Di Fellini, però, non c’è nulla nell’immaginario di questo Minervino. C’è tanto René Daumal, autore de Il Monte Analogo, romanzo incompiuto eppure così illuminante. Un gruppo di alpinisti raggiunge la vetta e scopre che il confine tra le cose in quota è solo qualcosa di superfluo, vuoto, inutile. Servono fiuto da segugio e passo da rabdomante per trovare quella sorgente in questo pezzo di Calabria. Mauro ci riesce, portandosi dietro quella specie di aura profetica. Come il Santo di Calabria, Lumen Calabriae, di casa tra queste alture. Un giornalista come Emiliano Morrone vede proprio in Mauro alcuni tratti laici di San Francesco di Paola, suo compaesano più illustre. A pensarci bene, non ha mica torto. Mancano i miracoli, però c’è ancora tempo.
Il tempo di quella cima ventosa cambia in fretta. Ti allontana e ti attrae. Sai che puoi trovarci uno stargate di Calabria. «La porta dell’invisibile deve essere visibile» ci ricorda Minervino citando proprio Daumal. Un gioco di rimpalli e capitomboli, di analogie.
È un posto magnetico dove sono passati mistici, monaci orientali, banditi. Ha affascinato scrittori e intellettuali. Gente come Gissing, altro nume tutelare del pantheon letterario di Mauro, ha annotato la bellezza tempestosa di quella cima. Punto di passaggio tra l’antica Pandosia, capitale degli Enotri, e il porto di Temesa, la polis immortalata nell’Odissea. Dalla cima il sole scompare morendo in mare come se non dovesse più rinascere. Un ultimo spettacolo d’Occidente, terra del tramonto prima dell’apocalisse. Al mattino, invece, nella forza accecante della controra i demoni si danno appuntamento. Per poi tornare a notte fonda nelle voglie animali degli antichi pastori dediti alla farchinoria. Monte Cocuzzo è un po’ così, contiene eccessi indicibili e improvvise oasi di pace.
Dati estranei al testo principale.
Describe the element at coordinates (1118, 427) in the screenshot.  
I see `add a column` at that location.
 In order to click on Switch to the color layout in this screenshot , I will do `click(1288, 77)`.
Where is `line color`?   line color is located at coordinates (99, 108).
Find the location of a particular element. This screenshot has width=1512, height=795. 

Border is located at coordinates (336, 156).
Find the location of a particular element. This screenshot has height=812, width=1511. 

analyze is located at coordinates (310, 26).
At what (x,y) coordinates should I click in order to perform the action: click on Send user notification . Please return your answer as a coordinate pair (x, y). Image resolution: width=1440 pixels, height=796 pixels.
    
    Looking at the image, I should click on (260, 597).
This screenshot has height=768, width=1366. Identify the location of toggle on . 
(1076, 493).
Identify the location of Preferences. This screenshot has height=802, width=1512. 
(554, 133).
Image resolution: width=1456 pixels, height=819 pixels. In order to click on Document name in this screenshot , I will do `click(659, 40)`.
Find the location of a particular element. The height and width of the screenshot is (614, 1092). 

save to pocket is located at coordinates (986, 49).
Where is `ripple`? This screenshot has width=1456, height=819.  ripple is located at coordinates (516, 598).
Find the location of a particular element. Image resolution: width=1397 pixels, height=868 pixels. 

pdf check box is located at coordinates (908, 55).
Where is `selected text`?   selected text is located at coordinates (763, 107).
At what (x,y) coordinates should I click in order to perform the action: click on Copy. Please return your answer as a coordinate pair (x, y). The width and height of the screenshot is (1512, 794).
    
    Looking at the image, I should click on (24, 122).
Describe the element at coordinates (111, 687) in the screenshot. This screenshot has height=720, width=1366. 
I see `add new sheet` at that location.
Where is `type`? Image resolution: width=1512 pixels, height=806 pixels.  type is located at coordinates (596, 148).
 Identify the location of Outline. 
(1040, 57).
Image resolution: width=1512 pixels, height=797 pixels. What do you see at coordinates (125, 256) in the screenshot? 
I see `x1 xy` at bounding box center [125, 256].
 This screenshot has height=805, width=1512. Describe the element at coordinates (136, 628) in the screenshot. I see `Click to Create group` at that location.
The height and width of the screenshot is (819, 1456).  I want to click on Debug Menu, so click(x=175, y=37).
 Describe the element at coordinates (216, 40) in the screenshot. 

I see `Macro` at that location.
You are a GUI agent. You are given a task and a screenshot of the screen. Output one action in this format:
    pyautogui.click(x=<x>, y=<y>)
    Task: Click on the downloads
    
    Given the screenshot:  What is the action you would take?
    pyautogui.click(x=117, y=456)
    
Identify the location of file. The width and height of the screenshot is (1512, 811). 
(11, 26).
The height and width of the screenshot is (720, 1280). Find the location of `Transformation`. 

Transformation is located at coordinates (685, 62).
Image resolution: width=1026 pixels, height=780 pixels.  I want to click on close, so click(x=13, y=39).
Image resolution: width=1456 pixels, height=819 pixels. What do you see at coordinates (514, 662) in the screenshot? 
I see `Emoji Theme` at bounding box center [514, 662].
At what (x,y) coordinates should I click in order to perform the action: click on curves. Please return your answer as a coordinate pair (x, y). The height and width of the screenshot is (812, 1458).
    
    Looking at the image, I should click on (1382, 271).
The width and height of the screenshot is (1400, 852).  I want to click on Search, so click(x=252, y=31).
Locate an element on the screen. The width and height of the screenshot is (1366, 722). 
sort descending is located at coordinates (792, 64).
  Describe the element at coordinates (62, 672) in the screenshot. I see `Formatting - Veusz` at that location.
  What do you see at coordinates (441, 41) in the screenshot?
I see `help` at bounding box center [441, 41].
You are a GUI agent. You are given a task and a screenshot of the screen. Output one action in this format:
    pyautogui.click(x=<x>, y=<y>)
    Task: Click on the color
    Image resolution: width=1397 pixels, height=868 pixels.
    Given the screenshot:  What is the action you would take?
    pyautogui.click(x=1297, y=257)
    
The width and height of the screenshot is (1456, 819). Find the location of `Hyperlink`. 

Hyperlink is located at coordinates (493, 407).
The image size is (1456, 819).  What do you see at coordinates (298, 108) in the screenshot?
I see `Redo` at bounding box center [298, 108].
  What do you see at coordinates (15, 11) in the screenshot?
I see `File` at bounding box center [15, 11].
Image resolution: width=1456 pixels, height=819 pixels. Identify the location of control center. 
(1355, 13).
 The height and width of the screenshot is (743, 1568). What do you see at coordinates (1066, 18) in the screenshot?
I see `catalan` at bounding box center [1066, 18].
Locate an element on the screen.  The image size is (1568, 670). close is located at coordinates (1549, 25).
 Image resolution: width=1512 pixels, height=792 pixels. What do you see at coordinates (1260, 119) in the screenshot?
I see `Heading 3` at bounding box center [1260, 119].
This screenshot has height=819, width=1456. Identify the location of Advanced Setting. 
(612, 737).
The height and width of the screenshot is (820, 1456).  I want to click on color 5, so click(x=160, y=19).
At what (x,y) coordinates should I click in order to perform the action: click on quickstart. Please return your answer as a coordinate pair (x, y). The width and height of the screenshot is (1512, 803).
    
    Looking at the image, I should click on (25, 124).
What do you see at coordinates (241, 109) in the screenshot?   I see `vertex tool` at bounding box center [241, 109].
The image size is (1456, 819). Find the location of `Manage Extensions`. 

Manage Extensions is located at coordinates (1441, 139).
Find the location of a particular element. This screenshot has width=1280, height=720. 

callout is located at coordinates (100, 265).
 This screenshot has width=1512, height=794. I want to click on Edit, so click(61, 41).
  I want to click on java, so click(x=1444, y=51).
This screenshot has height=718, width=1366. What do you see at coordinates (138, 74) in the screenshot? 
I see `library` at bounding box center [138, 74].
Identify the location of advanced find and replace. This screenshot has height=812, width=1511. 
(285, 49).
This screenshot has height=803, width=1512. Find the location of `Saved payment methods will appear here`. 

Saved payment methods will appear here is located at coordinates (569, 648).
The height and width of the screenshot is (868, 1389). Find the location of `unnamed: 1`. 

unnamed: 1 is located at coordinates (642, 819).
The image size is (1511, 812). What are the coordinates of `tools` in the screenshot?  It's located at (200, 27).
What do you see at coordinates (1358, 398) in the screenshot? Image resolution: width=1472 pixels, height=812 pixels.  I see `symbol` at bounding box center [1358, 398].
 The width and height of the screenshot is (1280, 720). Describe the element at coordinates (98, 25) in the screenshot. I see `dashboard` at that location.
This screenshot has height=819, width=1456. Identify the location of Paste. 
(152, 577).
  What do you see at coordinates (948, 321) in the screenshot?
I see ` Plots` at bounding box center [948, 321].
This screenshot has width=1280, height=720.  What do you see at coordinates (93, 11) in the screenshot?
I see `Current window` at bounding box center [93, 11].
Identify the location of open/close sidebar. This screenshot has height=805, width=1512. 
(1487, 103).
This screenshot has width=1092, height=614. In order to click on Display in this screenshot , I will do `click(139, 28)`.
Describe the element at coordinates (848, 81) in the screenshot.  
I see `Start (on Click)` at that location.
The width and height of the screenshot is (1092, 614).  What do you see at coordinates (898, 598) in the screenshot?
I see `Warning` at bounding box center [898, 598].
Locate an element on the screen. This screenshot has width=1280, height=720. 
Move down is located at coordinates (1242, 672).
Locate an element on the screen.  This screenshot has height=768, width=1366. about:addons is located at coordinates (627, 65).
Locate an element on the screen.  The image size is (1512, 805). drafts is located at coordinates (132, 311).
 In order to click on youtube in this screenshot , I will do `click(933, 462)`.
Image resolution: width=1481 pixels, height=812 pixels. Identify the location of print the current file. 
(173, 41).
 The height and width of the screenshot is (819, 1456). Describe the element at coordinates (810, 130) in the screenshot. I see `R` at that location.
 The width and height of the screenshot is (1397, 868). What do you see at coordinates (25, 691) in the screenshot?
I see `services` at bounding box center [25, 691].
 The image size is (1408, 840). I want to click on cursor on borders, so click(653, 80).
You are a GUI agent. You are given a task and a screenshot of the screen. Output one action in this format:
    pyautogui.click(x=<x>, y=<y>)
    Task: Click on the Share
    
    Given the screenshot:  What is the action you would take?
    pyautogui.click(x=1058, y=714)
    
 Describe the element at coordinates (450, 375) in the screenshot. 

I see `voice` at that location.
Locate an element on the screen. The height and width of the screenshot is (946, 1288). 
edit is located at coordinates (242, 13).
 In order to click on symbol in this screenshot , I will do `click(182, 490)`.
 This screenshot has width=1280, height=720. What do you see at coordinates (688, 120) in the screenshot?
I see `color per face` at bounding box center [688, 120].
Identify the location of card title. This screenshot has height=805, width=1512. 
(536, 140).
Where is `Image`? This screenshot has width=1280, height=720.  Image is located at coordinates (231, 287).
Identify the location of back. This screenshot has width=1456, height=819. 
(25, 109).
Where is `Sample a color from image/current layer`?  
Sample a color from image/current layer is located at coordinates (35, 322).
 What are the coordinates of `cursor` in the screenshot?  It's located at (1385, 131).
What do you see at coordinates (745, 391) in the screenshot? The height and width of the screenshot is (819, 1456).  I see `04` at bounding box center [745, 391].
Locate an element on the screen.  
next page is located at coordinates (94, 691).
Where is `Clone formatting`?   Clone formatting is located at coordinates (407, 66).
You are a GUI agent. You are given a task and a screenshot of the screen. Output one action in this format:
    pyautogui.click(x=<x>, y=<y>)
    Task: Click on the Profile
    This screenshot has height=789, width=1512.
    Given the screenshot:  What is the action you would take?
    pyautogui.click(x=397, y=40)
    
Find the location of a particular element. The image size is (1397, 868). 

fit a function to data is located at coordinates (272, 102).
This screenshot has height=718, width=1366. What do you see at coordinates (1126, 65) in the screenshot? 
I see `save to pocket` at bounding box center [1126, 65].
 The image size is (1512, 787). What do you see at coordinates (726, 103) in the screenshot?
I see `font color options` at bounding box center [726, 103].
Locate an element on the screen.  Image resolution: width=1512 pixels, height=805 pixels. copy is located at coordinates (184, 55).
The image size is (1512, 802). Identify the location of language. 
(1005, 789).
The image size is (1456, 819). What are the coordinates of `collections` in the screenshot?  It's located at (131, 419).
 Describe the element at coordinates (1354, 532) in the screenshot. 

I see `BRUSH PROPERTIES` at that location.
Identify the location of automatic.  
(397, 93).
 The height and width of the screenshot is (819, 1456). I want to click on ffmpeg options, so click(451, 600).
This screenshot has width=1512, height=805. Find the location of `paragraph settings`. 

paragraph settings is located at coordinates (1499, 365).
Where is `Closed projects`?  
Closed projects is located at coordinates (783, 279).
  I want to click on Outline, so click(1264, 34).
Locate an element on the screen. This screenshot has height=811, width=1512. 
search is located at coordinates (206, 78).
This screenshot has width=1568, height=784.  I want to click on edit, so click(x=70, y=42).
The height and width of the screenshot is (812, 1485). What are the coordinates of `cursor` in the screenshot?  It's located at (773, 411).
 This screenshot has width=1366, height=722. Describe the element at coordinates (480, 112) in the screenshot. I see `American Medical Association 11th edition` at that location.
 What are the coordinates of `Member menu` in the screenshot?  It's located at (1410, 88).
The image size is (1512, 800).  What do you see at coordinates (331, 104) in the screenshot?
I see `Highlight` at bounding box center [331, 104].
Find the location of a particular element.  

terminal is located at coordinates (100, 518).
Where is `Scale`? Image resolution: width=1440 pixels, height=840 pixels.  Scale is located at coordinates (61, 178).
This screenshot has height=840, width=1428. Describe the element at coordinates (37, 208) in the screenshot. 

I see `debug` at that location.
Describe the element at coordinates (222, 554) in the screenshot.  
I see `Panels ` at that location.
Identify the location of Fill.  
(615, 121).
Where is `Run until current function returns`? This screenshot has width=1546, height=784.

Un luogo che genera storie. Mauro ricorda i suoi vecchi zii, analfabeti e grandi affabulatori, dediti al racconto di avventure terribili e affascinanti. Le gesta di Giufà. Il finto sciocco visionario e arguto che popola l’immaginario collettivo della cultura umana senza confini, ha accompagnato la sua infanzia. Si chiedeva da dove venisse questo strano Giufà. I vecchi rispondevano: dalla montagna. Indicando la cima di Cocuzzo.
Una vetta da raggiungere da più fronti. Mauro arriva dal basso, da Mendicino e da Carolei. Raggiunge i sentieri battuti da piccole carovane in un passato remoto. Si inerpicano per poi scendere in picchiata, passando tra villaggi abbandonati come Pantanolungo. Qualcuno ne collega la presenza alla morte. E il fiume Acheronte in basso è più di un semplice indizio. È un casale di poche anime. Mauro tira fuori una storia dalla polvere di quelle case abbandonate.
Dalla morte alla vita. Al pane come simbolo e materia che riannoda i pensieri: la pitta di Mendicino, il panificio di Fiumefreddo, quella vecchia signora con gli occhi di una zingara che impasta e inforna. Sono immagini potenti di un piccolo mondo antico e andato via per sempre. Ma in cima a quella montagna il mondo alla rovescia di Giufà può regalare ancora un altro colpo di spugna e giro di giostra.